Prononcé en audience publique Contradictoire En premier ressort

Par acte d’huissier de justice délivré le 24 janvier 2011 et aux termes de ses dernières écritures signifiées le 20 septembre 2011, Mme Chantal V, dénonçant une procédure anormalement longue, traduisant un dysfonctionnement des juridictions prud’homales constitutif d’un déni de justice, a fait assigner l’agent judiciaire du Trésor au visa de l’article L. 141-1 du code de l’organisation judiciaire et de l’article 6 de la Convention européenne de sauvegarde des droits de l’homme et du citoyen aux fins d’entendre condamner l’état français à lui payer la somme de 11 000 euros à titre de dommages intérêts et celle de2 000 euros en application des dispositions de l’article 700 du code de procédure civile, la décision étant assortie de l’exécution provisoire.

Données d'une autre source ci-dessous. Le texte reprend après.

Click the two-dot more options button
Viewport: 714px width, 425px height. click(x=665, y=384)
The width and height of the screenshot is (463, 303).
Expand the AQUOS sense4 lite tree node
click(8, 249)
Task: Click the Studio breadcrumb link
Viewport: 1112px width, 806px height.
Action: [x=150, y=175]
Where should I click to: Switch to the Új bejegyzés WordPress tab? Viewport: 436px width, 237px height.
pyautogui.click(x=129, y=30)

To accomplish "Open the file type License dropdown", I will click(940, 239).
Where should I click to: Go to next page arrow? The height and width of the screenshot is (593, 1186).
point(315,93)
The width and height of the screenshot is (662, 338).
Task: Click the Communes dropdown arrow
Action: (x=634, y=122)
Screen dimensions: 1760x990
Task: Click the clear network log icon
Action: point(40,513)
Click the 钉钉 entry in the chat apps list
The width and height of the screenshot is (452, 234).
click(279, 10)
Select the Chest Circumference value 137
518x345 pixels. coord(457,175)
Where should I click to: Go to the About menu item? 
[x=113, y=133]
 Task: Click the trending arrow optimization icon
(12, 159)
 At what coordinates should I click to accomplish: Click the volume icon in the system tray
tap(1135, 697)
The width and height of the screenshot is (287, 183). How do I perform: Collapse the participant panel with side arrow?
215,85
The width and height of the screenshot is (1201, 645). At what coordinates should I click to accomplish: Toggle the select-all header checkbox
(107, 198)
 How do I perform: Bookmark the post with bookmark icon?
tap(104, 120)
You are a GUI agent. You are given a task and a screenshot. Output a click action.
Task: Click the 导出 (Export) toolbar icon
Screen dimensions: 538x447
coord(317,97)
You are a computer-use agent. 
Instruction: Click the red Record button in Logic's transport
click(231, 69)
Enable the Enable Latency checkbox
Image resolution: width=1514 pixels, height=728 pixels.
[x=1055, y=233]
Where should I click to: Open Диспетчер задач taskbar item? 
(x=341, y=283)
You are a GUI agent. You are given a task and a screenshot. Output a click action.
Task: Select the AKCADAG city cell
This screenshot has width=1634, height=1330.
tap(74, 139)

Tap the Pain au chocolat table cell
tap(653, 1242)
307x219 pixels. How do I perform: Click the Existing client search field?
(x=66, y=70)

Par conclusions d’intervention volontaire signifiées le 11 mai 2011,l’Ordre des avocats de Paris a déclaré intervenir volontairement à l’instance au soutien de la procédure initiée par Mme V et sollicité la condamnation avec exécution provisoire de l’Etat français, représenté par l’agent judiciaire du Trésor, à lui payer la somme d’un euro à titre de dommages intérêts et celle d’un euro en application des dispositions de l’article 700 du code de procédure civile.

Aux termes de ses dernières conclusions signifiées le 6 juillet 2011,l’agent judiciaire du Trésor soulève l’irrecevabilité de l’intervention volontaire de l’Ordre des avocats, faute pour ce dernier de justifier d’une qualité à agir et s’oppose aux demandes présentées par Mme V.

A titre subsidiaire, estimant engagée la responsabilité du conseil de l’intéressée dans les retards apportés à la procédure, dans l’hypothèse d’une condamnation de l’état, il en appelle à la garantie de l’Ordre des avocats de Paris à raison de 23/ 42èmes des condamnations mises à sa charge.

Il conclut enfin à la condamnation de l’Ordre des avocats à lui payer la somme de 1 000 euros en application des dispositions de l’article 700 du code de procédure civile.

Le Ministère Public, déniant à l’ordre des avocats de Paris la qualité d’usager du service public de la justice, conclut à l’irrecevabilité de son intervention volontaire, estimant qu’il ne démontre pas avoir un intérêt à agir au soutien de la demanderesse.

Au fond, il ne s’oppose pas à la demande de Mme V en son principe, fait observer que seul le préjudice moral résultant de la tension psychologique liée à la durée excessive de la procédure n’est indemnisable et s’en rapporte quant au montant de l’indemnisation, dont il estime qu’il devra être ramené à de plus justes proportions.

Fonctionnement défectueux de la justice
Motifs de la décision

Fonctionnement défectueux de la justice : Motifs de la décision

MOTIFS DE LA DÉCISION

Aux termes des dispositions de l’article L.141-1 du code de l’organisation judiciaire, l’Etat est tenu de réparer le dommage causé par le fonctionnement défectueux du service de la justice, sa responsabilité n’étant engagée que par une faute lourde, constituée par une déficience caractérisée par un fait ou une série de faits traduisant l’inaptitude du service public de la justice à remplir la mission dont il est investi, ou par un déni de justice.

Sur la recevabilité de l’intervention volontaire de l’ordre des avocats de Paris

L’Ordre des avocats de Paris, qui intervient volontairement à l’instance, rappelle que l’article 17 de la loi n°71-1130 du 31 décembre1971 dispose que le Conseil de l’Ordre a pour attribution de traiter toutes questions intéressant l’exercice de la profession d’avocat et de veiller à l’observation des devoirs des avocats ainsi qu’à la protection de leurs droits ; que la participation de l’avocat à l’administration de la Justice l’associe au fonctionnement du service public de la justice.

Il soutient qu’il a un intérêt à agir dans la présente procédure.

Mais il résulte des dispositions de l’article 329 du code de procédure civile, selon lesquelles l’intervention est principale lorsqu’elle élève une prétention au profit de celui qui la forme, que l’Ordre des avocats, qui ne prétend pas intervenir à titre accessoire, et a formé une demande de dommages et intérêts qui lui est propre, intervient à la procédure, dans le cas présent, à titre principal.

En application de l’alinéa 2 du même texte l’intervention principale n’est recevable que si son auteur a le droit d’agir relativement à cette prétention.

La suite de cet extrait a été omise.